*EXERCISE PROMPT*: Reproduce verbatim every line from the one that includes "Switch to the Inventory tab" to the closing line of the entries; omit everything before it.

========================

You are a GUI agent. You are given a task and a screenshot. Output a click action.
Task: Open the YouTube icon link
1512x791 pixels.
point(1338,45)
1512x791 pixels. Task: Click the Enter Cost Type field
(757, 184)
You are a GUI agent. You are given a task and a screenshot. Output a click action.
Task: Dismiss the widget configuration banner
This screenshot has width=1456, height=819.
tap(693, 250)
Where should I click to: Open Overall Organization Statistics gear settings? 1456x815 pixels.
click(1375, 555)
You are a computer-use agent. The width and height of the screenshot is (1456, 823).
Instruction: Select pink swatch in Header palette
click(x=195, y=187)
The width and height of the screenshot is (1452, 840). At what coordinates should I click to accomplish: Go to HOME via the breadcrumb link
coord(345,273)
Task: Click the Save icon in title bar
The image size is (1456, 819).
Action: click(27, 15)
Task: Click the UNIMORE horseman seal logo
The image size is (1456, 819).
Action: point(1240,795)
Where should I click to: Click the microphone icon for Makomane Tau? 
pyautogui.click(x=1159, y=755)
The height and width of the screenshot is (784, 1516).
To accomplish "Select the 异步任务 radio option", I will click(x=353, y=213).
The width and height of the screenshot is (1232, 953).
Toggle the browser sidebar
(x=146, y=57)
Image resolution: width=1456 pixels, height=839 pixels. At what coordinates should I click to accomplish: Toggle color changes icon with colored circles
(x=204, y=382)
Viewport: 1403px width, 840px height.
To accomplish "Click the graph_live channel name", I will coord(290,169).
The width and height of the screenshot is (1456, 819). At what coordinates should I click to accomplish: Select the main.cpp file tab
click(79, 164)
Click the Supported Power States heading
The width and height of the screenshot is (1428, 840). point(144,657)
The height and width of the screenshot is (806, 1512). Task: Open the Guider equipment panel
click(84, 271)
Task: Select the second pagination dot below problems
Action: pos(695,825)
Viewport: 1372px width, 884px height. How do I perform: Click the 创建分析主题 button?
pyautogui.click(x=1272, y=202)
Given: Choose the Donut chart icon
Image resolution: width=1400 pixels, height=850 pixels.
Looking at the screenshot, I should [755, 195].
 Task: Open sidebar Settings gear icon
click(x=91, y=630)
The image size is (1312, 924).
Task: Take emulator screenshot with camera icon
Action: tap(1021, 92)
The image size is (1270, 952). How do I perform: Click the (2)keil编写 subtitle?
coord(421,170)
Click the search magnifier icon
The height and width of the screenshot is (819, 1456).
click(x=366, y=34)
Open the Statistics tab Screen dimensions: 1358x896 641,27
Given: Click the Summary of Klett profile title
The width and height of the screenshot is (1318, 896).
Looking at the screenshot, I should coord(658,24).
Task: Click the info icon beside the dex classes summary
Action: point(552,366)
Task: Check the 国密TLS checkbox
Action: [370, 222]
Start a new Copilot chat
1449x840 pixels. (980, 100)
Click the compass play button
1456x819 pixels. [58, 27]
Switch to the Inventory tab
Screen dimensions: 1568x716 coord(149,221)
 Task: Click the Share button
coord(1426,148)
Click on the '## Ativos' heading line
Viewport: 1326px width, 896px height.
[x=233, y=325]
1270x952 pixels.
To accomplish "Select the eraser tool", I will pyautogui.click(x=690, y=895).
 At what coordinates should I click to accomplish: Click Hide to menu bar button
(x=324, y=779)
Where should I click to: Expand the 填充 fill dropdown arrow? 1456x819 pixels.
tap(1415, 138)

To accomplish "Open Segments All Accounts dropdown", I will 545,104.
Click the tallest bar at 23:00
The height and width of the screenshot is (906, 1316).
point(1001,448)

========================

*WORKED SOLUTION*:
Switch to the Inventory tab
Screen dimensions: 1568x716 coord(149,221)
 Task: Click the Share button
coord(1426,148)
Click on the '## Ativos' heading line
Viewport: 1326px width, 896px height.
[x=233, y=325]
1270x952 pixels.
To accomplish "Select the eraser tool", I will pyautogui.click(x=690, y=895).
 At what coordinates should I click to accomplish: Click Hide to menu bar button
(x=324, y=779)
Where should I click to: Expand the 填充 fill dropdown arrow? 1456x819 pixels.
tap(1415, 138)

To accomplish "Open Segments All Accounts dropdown", I will 545,104.
Click the tallest bar at 23:00
The height and width of the screenshot is (906, 1316).
point(1001,448)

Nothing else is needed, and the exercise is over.